Schulen mit veralteten Computern. Gesundheitsämter, die Faxe versenden. Bürgerämter, die kaum Dienstleistungen online anbieten. Die Coronavirus-Pandemie hat gezeigt, dass Deutschlands öffentlicher Sektor weiter digitalen Aufholbedarf hat — zur Verblüffung von Beobachtern rund um die Welt. Warum, fragen sie sich, schafft Europas reichstes Land es nicht, seine Verwaltung zu modernisieren?

Deutschlands Föderalismus trage daran eine Mitschuld, so eine hochrangige Digital-Beraterin der Bundesregierung. "Das System wurde entworfen, als es noch keine Plattformen gab. Keine Digitalisierung, keine IT", sagt Katrin Suder, die Vorsitzende des Digitalrats, im DW-Podcast Merkel's Last Dance. Das Interview wurde auf Englisch geführt.

Im deutschen Grundgesetz von 1949 sind weitreichende Kompetenzen für die 16 Bundesländer in Bereichen wie Bildung verankert. Diese Gewaltenteilung hemme heute jedoch teilweise die Modernisierung des öffentlichen Sektors, argumentiert Suder. Der Bund in Berlin solle deshalb mehr Einfluss bekommen. "Das ist natürlich eine Umverteilung von Macht, aber zum Besseren", sagt Suder.

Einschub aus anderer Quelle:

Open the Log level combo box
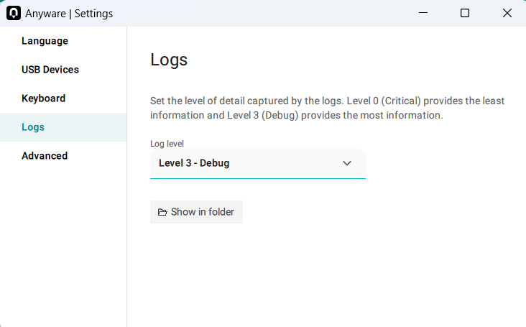 coord(258,164)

Ein Pandemie-bedingtes Erwachen

Seit Jahren warnen Fachleute, dass Deutschland in der Digitalisierung hinterherhinkt. In einem EU-Bericht landete Deutschlands Verwaltung auf Platz 21 aller 27 EU-Mitgliedsstaaten plus Großbritannien, was das Angebot an öffentlichen Online-Leistungen betrifft. Als Corona-Kontaktbeschränkungen große Teile der Arbeitswelt und des öffentlichen Lebens ins Netz verlegten, erfuhren viele in Deutschland das am eigenen Leib.

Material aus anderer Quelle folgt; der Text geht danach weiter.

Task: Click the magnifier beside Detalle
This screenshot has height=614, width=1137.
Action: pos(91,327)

Über Monate hinweg meldeten Gesundheitsämter Fallzahlen per Fax. Menschen mit langsamen Internetzugängen konnten nur schwer oder gar nicht von zu Hause aus arbeiten. Und in Schulen im ganzen Land fehlte Technologie, die für Distanz-Unterricht notwendig gewesen wäre. "Es ist ein riesiges Problem", sagt Suder über die Situation an den Schulen.

Die "Wurzel" des Problems liege darin, dass Bildung in Deutschland Ländersache sei. Dies habe das gesamte Land gehindert, Ressourcen zu bündeln und eine nationale E-Learning-Plattform zu entwickeln, die alle Bundesländer für ihre Zwecke anpassen können, sagt sie. Stattdessen sind im ganzen Land unterschiedliche E-Learning-Tools in Gebrauch, was zu großen Qualitätsunterschieden beim Unterricht führe. "Wir müssen Wege finden, das zu ändern", fordert Suder, "auch in unserer Verfassung."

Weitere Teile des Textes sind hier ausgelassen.